Nurses are not in favor of paying people to donate organs, but seem to agree with an overseas practice of using organs from executed prisoners, according to a study presented by Kimberly Bryan, MSN, RN, CRNP, CCRN of University of South Alabama Medical Center.

Bryan announced the findings of a study that looked at nurses' opinions regarding organ donation at the International Transplant Nurses Society Conference held Oct. 2-4 in Phoenix, Ariz. Co-author Aimee Mosely, RN, USA Medical Center, also attended the conference. Other co-authors of the study from USA Medical Center are Stephanie Brown, MSN, RN, CNA, Helen Huppertz, BS, and Richard Teplick, MD.

Bryan, a member of the Gulf Coast Regional Transplant Center team at USA Medical Center was the only invited presenter from Alabama.
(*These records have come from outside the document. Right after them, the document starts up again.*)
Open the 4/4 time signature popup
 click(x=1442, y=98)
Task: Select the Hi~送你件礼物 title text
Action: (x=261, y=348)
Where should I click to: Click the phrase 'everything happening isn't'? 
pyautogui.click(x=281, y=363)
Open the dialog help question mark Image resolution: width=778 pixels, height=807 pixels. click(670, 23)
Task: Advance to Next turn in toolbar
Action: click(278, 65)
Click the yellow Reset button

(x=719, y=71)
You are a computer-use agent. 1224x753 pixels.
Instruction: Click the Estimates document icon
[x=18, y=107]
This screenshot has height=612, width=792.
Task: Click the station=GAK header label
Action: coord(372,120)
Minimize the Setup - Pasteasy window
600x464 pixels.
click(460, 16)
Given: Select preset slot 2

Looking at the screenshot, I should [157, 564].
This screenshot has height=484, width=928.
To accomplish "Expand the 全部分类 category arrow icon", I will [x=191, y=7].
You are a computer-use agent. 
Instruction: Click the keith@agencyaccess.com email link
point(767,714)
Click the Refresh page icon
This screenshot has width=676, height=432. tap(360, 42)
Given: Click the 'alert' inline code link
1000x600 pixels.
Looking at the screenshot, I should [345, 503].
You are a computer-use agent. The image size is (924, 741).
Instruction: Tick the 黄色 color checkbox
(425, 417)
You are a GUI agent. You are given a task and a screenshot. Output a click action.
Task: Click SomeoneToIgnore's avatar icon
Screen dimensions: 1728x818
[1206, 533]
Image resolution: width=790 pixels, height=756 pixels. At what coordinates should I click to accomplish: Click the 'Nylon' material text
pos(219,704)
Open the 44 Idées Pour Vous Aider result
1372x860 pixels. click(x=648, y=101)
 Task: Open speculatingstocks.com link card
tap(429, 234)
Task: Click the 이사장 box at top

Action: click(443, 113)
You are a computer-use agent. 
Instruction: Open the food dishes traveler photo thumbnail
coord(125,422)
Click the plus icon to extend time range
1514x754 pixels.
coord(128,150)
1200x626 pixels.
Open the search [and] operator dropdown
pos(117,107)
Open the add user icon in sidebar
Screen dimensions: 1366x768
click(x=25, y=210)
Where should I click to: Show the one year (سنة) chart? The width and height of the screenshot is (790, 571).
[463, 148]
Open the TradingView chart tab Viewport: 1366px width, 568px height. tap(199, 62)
Her study sought to determine the views of nursing personnel at USA Medical Center regarding compensation for organ donation and to ascertain the basis of their convictions.

According to the United Network for Organ Sharing, there were approximately 80-thousand candidates waiting for organs in 2002, but only 9,500 donors. This shortage has prompted many countries to permit the sale of organs and the use of executed prisoner's organs. The sale of organs is prohibited in the U.S. The survey found that the majority of nurses opposed paying donors for organs, but nearly 60 percent of those surveyed favored the use of organs from executed prisoners.

The study also revealed that attitudes about being an organ donor are influenced by the age of the nurse and the level of education. Younger nurses and those with advanced degrees are more likely to be organ donors.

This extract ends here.